— Begin Data rows —
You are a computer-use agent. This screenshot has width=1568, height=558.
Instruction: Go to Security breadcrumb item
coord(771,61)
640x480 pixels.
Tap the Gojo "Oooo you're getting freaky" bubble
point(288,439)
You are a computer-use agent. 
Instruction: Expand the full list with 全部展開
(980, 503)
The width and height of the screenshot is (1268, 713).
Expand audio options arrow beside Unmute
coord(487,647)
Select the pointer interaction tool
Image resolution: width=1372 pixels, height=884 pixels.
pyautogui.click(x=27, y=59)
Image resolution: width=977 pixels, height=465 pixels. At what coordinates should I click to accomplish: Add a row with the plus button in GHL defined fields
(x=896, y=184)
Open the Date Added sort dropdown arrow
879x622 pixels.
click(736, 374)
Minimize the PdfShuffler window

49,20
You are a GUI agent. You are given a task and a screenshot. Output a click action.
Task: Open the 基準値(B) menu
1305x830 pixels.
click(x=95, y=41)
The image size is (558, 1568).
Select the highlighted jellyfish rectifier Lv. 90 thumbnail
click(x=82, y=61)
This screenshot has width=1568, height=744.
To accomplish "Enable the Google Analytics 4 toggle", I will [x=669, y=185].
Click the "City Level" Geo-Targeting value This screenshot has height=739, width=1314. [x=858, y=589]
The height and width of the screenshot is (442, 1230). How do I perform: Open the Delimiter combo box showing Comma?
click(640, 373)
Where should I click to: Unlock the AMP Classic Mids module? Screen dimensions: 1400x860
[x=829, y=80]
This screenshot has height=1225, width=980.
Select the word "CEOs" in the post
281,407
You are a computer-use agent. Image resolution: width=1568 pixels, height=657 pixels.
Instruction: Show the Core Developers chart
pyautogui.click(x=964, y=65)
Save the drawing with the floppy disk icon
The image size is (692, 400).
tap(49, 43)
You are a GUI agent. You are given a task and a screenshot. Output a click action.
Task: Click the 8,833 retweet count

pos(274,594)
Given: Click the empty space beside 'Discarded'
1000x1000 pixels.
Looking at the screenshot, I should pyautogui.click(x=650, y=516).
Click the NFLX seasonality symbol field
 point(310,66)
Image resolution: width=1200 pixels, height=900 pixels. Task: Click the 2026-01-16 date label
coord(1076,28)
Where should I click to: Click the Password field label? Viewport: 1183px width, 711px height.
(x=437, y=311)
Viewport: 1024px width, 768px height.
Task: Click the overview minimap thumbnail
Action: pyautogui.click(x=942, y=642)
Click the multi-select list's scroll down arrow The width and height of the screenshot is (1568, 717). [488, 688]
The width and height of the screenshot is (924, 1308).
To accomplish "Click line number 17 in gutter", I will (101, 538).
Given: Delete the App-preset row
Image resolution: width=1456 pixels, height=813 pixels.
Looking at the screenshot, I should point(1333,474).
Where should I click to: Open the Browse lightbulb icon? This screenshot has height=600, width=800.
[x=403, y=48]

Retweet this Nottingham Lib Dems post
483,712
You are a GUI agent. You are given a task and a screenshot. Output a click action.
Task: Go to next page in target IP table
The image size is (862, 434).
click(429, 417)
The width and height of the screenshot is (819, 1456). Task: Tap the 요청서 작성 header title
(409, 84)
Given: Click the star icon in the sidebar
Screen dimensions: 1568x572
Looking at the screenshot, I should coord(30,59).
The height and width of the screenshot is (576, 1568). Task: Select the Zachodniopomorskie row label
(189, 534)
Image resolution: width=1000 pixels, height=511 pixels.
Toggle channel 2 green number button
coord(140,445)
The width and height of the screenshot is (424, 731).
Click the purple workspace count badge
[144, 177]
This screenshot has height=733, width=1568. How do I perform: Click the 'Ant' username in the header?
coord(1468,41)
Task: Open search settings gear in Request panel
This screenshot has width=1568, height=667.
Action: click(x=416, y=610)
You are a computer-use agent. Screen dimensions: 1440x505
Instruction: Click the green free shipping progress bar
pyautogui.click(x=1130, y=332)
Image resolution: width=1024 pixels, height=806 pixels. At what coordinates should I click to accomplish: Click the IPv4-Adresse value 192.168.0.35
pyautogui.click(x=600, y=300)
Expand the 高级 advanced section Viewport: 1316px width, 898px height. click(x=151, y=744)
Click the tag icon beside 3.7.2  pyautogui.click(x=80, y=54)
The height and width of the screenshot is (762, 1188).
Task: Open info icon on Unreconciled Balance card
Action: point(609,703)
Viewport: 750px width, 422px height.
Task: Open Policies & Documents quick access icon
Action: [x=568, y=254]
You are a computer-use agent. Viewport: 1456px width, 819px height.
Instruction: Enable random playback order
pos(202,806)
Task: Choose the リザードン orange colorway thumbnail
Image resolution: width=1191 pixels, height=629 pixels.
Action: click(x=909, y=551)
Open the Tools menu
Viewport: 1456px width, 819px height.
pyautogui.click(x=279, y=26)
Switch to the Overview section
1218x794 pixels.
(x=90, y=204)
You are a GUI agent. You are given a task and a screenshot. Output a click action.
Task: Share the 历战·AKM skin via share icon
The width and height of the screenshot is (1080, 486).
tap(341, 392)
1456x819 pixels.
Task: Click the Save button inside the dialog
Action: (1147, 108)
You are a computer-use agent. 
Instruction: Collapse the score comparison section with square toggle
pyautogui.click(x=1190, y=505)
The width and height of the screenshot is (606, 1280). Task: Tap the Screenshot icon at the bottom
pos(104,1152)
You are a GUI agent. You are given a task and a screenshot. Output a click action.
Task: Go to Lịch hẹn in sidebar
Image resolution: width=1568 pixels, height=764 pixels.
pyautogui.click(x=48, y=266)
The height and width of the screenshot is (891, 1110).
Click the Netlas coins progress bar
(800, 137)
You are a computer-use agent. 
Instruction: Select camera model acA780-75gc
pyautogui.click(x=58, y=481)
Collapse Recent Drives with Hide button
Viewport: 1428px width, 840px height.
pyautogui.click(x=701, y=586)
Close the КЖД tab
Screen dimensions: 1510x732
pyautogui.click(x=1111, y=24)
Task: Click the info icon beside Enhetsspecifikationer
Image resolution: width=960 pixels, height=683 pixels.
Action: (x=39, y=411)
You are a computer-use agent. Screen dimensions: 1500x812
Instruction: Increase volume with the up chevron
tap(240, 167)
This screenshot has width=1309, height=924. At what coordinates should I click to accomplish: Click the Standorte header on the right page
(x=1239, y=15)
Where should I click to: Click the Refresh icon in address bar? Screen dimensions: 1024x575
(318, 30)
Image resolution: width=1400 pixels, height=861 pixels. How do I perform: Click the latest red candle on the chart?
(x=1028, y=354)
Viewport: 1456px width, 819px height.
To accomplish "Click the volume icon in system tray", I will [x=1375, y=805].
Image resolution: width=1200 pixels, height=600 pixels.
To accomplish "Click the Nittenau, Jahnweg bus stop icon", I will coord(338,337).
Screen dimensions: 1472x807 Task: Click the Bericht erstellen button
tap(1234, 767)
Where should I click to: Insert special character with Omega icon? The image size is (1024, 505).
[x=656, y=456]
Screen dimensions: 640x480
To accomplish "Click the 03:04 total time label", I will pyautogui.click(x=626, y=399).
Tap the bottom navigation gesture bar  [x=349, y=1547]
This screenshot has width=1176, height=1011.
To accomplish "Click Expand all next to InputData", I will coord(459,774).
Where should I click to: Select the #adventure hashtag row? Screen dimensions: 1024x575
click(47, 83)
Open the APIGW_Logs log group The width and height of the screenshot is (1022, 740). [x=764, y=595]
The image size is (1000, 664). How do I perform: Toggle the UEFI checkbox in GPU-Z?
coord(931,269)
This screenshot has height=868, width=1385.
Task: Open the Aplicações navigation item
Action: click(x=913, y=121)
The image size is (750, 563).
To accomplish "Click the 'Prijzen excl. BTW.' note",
— End Data rows —
→ What needs to be done:
Return all of the entries above word for word, changing nothing.

→ Reply to the task:
You are a computer-use agent. This screenshot has width=1568, height=558.
Instruction: Go to Security breadcrumb item
coord(771,61)
640x480 pixels.
Tap the Gojo "Oooo you're getting freaky" bubble
point(288,439)
You are a computer-use agent. 
Instruction: Expand the full list with 全部展開
(980, 503)
The width and height of the screenshot is (1268, 713).
Expand audio options arrow beside Unmute
coord(487,647)
Select the pointer interaction tool
Image resolution: width=1372 pixels, height=884 pixels.
pyautogui.click(x=27, y=59)
Image resolution: width=977 pixels, height=465 pixels. At what coordinates should I click to accomplish: Add a row with the plus button in GHL defined fields
(x=896, y=184)
Open the Date Added sort dropdown arrow
879x622 pixels.
click(736, 374)
Minimize the PdfShuffler window

49,20
You are a GUI agent. You are given a task and a screenshot. Output a click action.
Task: Open the 基準値(B) menu
1305x830 pixels.
click(x=95, y=41)
The image size is (558, 1568).
Select the highlighted jellyfish rectifier Lv. 90 thumbnail
click(x=82, y=61)
This screenshot has width=1568, height=744.
To accomplish "Enable the Google Analytics 4 toggle", I will [x=669, y=185].
Click the "City Level" Geo-Targeting value This screenshot has height=739, width=1314. [x=858, y=589]
The height and width of the screenshot is (442, 1230). How do I perform: Open the Delimiter combo box showing Comma?
click(640, 373)
Where should I click to: Unlock the AMP Classic Mids module? Screen dimensions: 1400x860
[x=829, y=80]
This screenshot has height=1225, width=980.
Select the word "CEOs" in the post
281,407
You are a computer-use agent. Image resolution: width=1568 pixels, height=657 pixels.
Instruction: Show the Core Developers chart
pyautogui.click(x=964, y=65)
Save the drawing with the floppy disk icon
The image size is (692, 400).
tap(49, 43)
You are a GUI agent. You are given a task and a screenshot. Output a click action.
Task: Click the 8,833 retweet count

pos(274,594)
Given: Click the empty space beside 'Discarded'
1000x1000 pixels.
Looking at the screenshot, I should pyautogui.click(x=650, y=516).
Click the NFLX seasonality symbol field
 point(310,66)
Image resolution: width=1200 pixels, height=900 pixels. Task: Click the 2026-01-16 date label
coord(1076,28)
Where should I click to: Click the Password field label? Viewport: 1183px width, 711px height.
(x=437, y=311)
Viewport: 1024px width, 768px height.
Task: Click the overview minimap thumbnail
Action: pyautogui.click(x=942, y=642)
Click the multi-select list's scroll down arrow The width and height of the screenshot is (1568, 717). [488, 688]
The width and height of the screenshot is (924, 1308).
To accomplish "Click line number 17 in gutter", I will (101, 538).
Given: Delete the App-preset row
Image resolution: width=1456 pixels, height=813 pixels.
Looking at the screenshot, I should point(1333,474).
Where should I click to: Open the Browse lightbulb icon? This screenshot has height=600, width=800.
[x=403, y=48]

Retweet this Nottingham Lib Dems post
483,712
You are a GUI agent. You are given a task and a screenshot. Output a click action.
Task: Go to next page in target IP table
The image size is (862, 434).
click(429, 417)
The width and height of the screenshot is (819, 1456). Task: Tap the 요청서 작성 header title
(409, 84)
Given: Click the star icon in the sidebar
Screen dimensions: 1568x572
Looking at the screenshot, I should coord(30,59).
The height and width of the screenshot is (576, 1568). Task: Select the Zachodniopomorskie row label
(189, 534)
Image resolution: width=1000 pixels, height=511 pixels.
Toggle channel 2 green number button
coord(140,445)
The width and height of the screenshot is (424, 731).
Click the purple workspace count badge
[144, 177]
This screenshot has height=733, width=1568. How do I perform: Click the 'Ant' username in the header?
coord(1468,41)
Task: Open search settings gear in Request panel
This screenshot has width=1568, height=667.
Action: click(x=416, y=610)
You are a computer-use agent. Screen dimensions: 1440x505
Instruction: Click the green free shipping progress bar
pyautogui.click(x=1130, y=332)
Image resolution: width=1024 pixels, height=806 pixels. At what coordinates should I click to accomplish: Click the IPv4-Adresse value 192.168.0.35
pyautogui.click(x=600, y=300)
Expand the 高级 advanced section Viewport: 1316px width, 898px height. click(x=151, y=744)
Click the tag icon beside 3.7.2  pyautogui.click(x=80, y=54)
The height and width of the screenshot is (762, 1188).
Task: Open info icon on Unreconciled Balance card
Action: point(609,703)
Viewport: 750px width, 422px height.
Task: Open Policies & Documents quick access icon
Action: [x=568, y=254]
You are a computer-use agent. Viewport: 1456px width, 819px height.
Instruction: Enable random playback order
pos(202,806)
Task: Choose the リザードン orange colorway thumbnail
Image resolution: width=1191 pixels, height=629 pixels.
Action: click(x=909, y=551)
Open the Tools menu
Viewport: 1456px width, 819px height.
pyautogui.click(x=279, y=26)
Switch to the Overview section
1218x794 pixels.
(x=90, y=204)
You are a GUI agent. You are given a task and a screenshot. Output a click action.
Task: Share the 历战·AKM skin via share icon
The width and height of the screenshot is (1080, 486).
tap(341, 392)
1456x819 pixels.
Task: Click the Save button inside the dialog
Action: (1147, 108)
You are a computer-use agent. 
Instruction: Collapse the score comparison section with square toggle
pyautogui.click(x=1190, y=505)
The width and height of the screenshot is (606, 1280). Task: Tap the Screenshot icon at the bottom
pos(104,1152)
You are a GUI agent. You are given a task and a screenshot. Output a click action.
Task: Go to Lịch hẹn in sidebar
Image resolution: width=1568 pixels, height=764 pixels.
pyautogui.click(x=48, y=266)
The height and width of the screenshot is (891, 1110).
Click the Netlas coins progress bar
(800, 137)
You are a computer-use agent. 
Instruction: Select camera model acA780-75gc
pyautogui.click(x=58, y=481)
Collapse Recent Drives with Hide button
Viewport: 1428px width, 840px height.
pyautogui.click(x=701, y=586)
Close the КЖД tab
Screen dimensions: 1510x732
pyautogui.click(x=1111, y=24)
Task: Click the info icon beside Enhetsspecifikationer
Image resolution: width=960 pixels, height=683 pixels.
Action: (x=39, y=411)
You are a computer-use agent. Screen dimensions: 1500x812
Instruction: Increase volume with the up chevron
tap(240, 167)
This screenshot has width=1309, height=924. At what coordinates should I click to accomplish: Click the Standorte header on the right page
(x=1239, y=15)
Where should I click to: Click the Refresh icon in address bar? Screen dimensions: 1024x575
(318, 30)
Image resolution: width=1400 pixels, height=861 pixels. How do I perform: Click the latest red candle on the chart?
(x=1028, y=354)
Viewport: 1456px width, 819px height.
To accomplish "Click the volume icon in system tray", I will [x=1375, y=805].
Image resolution: width=1200 pixels, height=600 pixels.
To accomplish "Click the Nittenau, Jahnweg bus stop icon", I will coord(338,337).
Screen dimensions: 1472x807 Task: Click the Bericht erstellen button
tap(1234, 767)
Where should I click to: Insert special character with Omega icon? The image size is (1024, 505).
[x=656, y=456]
Screen dimensions: 640x480
To accomplish "Click the 03:04 total time label", I will pyautogui.click(x=626, y=399).
Tap the bottom navigation gesture bar  [x=349, y=1547]
This screenshot has width=1176, height=1011.
To accomplish "Click Expand all next to InputData", I will coord(459,774).
Where should I click to: Select the #adventure hashtag row? Screen dimensions: 1024x575
click(47, 83)
Open the APIGW_Logs log group The width and height of the screenshot is (1022, 740). [x=764, y=595]
The image size is (1000, 664). How do I perform: Toggle the UEFI checkbox in GPU-Z?
coord(931,269)
This screenshot has height=868, width=1385.
Task: Open the Aplicações navigation item
Action: click(x=913, y=121)
The image size is (750, 563).
To accomplish "Click the 'Prijzen excl. BTW.' note",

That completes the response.